On collective behaviour

The question whether there is some kind of collective intentionality that is shared by several people in – for instance – groups is one of the current themes in the philosophy of action. If there is, it will be a kind of we-intention that cannot be reduced to individual intentions put together in some way. In order to show that collective intentionality is a genuine phenomenon, John Searle discusses the case of a class of business school graduates. There is a difference, so Searle, between the way a group of business school graduates acts, if they simply try to behave as selfishly as possible according to the theory of Adam Smith after having left school, and a group of such graduates who have made a common pledge on the graduation day that they’ll help humanity by being as selfish as possible. Only in the latter case, so Searle, there is cooperation and a genuine collective intentionality – even though it is a cooperation not to cooperate on a lower level – for the latter class is bound by a common pact while the former class isn’t. But do we have here really a case of collective intentionality? Is the business class that made a pledge really different from the class that didn’t?
In order to answer this question, I want examine the relation between the supposed collective intentionality and the actions performed by those who made the pledge. Let me first take an example by Michael Bratman. Two people are painting a house together. It’s not just that each of them is painting on his own, but they coordinate the work in some way. One scrapes the old paint and the other paints what the first one has scraped. One buys the brushes and the other buys the paint. Both check what the other person has promised to do; etc. How different is it what the newly graduated businessmen – businessmen for short – who follow a common pledge do. Their actions are based on the common pledge, indeed, but nevertheless the individual actions have no relation with what the other businessmen do. Therefore, as such these actions are not different from the actions by the selfish businessmen who haven’t made a pledge. On the other hand, the two members of Bratman’s painting group, after having made the appointment to paint the house, act together in the sense that the individual actions are related in some way: they spread their tasks. Searle’s businessmen do not do such a common activity as a result of their pledge. On the contrary, a consequence of the pledge is that they do not cooperate, as Searle explicitly says. The actions based on the pledge are not related to each other. They follow purely individual intentions like selling certain products with a maximum gain for the seller. The collective intentionality of the pledge is not a reason for these actions; at most it is a reason for the way the actions are performed, so for the choice of the means. Therefore we can say that the two painters perform the action of painting-the-house-together but we cannot say that the businessmen perform the action of fulfilling-the-common-pledge. If there is a kind of collective intentionality in what the businessmen do (and I doubt if there is), it doesn’t follow from their common pledge.

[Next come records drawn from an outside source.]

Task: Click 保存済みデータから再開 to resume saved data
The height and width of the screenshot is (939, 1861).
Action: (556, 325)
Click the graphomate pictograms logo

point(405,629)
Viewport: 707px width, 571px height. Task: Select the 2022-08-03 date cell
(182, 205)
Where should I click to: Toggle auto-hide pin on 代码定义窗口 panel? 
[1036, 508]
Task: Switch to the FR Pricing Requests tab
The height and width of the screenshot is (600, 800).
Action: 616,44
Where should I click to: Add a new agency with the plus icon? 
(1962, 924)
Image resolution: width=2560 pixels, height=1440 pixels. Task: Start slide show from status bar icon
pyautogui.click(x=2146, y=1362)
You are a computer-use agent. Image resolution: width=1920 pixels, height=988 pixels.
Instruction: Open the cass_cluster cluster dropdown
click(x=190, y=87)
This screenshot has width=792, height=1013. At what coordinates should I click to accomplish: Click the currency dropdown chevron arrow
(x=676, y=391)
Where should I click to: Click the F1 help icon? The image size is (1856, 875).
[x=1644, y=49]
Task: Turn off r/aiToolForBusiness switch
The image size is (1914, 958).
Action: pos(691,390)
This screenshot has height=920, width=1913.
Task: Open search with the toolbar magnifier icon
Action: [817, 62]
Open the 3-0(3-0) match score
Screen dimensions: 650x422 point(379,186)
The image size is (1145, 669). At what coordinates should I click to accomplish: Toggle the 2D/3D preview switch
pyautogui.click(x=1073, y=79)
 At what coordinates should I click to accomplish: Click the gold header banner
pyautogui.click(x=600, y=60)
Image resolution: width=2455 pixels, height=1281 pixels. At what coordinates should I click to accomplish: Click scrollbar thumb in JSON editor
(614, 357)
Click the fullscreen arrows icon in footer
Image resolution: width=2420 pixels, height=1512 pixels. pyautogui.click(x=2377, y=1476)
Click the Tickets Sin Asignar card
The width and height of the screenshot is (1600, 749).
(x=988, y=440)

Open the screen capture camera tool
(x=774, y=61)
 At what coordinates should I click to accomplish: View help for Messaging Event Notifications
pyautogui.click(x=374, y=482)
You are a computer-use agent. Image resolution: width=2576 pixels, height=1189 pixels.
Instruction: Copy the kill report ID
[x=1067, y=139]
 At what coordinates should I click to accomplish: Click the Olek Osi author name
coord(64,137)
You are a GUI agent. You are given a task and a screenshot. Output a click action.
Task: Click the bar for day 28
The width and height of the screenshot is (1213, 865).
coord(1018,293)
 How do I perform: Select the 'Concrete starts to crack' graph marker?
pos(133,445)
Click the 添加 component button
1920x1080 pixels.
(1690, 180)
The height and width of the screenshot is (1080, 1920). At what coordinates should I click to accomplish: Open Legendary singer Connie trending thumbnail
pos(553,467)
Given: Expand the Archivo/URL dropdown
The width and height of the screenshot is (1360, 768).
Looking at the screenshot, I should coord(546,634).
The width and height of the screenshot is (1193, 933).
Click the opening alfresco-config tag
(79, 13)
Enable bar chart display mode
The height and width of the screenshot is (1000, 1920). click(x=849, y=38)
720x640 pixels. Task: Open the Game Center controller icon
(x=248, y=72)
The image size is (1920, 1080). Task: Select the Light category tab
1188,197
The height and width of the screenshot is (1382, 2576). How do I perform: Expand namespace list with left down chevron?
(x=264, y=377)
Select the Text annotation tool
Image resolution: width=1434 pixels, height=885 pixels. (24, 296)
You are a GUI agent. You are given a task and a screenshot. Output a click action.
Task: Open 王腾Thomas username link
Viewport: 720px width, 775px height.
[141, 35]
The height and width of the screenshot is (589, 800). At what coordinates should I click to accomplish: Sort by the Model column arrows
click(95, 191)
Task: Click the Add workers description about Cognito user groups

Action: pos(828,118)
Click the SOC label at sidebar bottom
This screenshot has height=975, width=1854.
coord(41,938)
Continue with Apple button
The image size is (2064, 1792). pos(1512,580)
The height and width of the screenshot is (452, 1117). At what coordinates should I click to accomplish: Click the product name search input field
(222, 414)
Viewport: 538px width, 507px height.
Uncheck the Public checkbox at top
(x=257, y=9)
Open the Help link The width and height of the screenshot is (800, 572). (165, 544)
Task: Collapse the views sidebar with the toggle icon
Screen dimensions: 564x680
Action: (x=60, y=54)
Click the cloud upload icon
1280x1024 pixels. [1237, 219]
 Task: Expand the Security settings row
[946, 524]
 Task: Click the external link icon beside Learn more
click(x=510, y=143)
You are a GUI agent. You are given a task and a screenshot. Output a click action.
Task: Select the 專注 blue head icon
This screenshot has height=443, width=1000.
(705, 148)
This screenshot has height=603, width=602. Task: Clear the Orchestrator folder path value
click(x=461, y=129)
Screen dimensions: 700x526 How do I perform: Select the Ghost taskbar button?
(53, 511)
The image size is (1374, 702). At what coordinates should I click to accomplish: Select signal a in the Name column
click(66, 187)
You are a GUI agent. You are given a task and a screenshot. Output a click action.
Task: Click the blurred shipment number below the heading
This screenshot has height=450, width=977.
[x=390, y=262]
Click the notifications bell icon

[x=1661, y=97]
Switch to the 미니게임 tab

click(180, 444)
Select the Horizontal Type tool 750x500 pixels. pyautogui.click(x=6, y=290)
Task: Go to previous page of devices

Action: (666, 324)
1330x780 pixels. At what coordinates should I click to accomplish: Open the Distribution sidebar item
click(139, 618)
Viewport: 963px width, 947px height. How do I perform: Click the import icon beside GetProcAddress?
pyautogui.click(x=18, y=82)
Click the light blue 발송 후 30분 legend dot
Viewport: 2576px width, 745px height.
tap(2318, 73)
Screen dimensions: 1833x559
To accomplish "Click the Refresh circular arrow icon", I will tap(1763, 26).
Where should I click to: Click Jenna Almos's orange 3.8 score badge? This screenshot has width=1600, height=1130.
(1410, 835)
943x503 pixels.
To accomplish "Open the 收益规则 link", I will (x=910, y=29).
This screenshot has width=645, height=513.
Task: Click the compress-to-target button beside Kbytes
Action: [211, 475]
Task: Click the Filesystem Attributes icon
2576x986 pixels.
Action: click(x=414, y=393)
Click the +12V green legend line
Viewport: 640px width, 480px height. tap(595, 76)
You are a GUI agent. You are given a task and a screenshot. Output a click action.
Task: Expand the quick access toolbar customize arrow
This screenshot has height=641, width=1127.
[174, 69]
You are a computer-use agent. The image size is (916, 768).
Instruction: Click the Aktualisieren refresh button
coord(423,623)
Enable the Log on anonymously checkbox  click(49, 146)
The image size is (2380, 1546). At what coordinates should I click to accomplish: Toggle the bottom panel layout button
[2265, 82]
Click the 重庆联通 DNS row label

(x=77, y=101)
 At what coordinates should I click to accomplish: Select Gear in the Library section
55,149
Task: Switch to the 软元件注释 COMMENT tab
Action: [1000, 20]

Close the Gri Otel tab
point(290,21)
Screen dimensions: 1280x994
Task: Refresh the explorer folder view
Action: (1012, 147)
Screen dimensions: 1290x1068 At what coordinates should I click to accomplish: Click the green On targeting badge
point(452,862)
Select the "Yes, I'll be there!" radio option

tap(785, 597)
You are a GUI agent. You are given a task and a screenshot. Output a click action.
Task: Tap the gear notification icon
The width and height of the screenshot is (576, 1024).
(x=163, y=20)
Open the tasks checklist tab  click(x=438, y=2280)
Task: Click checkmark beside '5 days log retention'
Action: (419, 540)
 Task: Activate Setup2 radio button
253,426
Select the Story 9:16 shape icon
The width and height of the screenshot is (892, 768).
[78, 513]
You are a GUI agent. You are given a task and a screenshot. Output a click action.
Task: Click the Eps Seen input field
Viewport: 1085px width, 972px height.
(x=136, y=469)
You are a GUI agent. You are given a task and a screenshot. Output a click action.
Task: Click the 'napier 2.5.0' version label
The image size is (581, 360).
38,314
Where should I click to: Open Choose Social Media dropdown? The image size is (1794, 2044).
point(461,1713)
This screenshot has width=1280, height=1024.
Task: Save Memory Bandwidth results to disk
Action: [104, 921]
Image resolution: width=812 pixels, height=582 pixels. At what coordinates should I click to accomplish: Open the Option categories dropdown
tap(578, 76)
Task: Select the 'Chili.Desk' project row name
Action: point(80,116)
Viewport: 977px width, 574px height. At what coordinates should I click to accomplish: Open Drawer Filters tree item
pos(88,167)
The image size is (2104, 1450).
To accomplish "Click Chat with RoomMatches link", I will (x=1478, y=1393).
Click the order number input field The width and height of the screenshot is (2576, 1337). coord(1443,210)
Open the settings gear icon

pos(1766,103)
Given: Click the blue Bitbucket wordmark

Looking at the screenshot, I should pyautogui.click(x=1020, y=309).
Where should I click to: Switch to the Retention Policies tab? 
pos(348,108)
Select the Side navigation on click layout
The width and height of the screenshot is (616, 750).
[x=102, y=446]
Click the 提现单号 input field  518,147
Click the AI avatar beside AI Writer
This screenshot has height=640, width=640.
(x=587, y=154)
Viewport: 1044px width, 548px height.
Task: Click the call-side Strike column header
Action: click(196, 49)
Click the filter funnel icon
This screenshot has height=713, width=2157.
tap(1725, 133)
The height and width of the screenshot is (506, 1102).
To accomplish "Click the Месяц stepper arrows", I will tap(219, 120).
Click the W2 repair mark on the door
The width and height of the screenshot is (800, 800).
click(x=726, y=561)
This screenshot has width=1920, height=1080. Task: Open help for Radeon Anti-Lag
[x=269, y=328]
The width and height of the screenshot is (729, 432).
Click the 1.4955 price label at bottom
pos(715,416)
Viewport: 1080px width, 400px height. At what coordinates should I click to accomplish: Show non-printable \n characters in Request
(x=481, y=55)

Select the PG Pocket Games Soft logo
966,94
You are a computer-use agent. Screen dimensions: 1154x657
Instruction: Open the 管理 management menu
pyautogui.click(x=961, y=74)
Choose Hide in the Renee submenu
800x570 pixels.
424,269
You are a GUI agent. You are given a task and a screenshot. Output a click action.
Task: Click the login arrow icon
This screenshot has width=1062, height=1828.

Why this is so becomes clear when we look at Max Weber’s well-known definition of social action: An action is social if the agent’s behaviour is meaningfully orientated towards the behaviour of one or more other agents. If we look with this definition in mind at what the businessmen who made the pledge do, we see that there is no orientation towards the actions of the other businessmen in the individual actions of each of the businessmen taken apart. The pledge is merely a background factor of these actions. If we compare the actions of the businessmen, we see that the actions with and without the background of the pledge cannot be distinguished with respect to their content, such as intention and means. As regards content they are copies of each other. The upshot is that if collective intentionality exists, it is not for the reason produced by Searle with his businessmen example.

Sources: Searle, John, “Collective Intentions and Actions”, in: P. Cohen, J. Morgan, and M.E. Pollack, (eds.), Intentions in Communication. Cambridge, MA: MIT press, 1990 (also on,d.bGg ; Bratman, Michael E., “Shared Intention”, in Faces of Intention. Cambridge, UK: Cambridge University Press, 1999; pp. 109-129.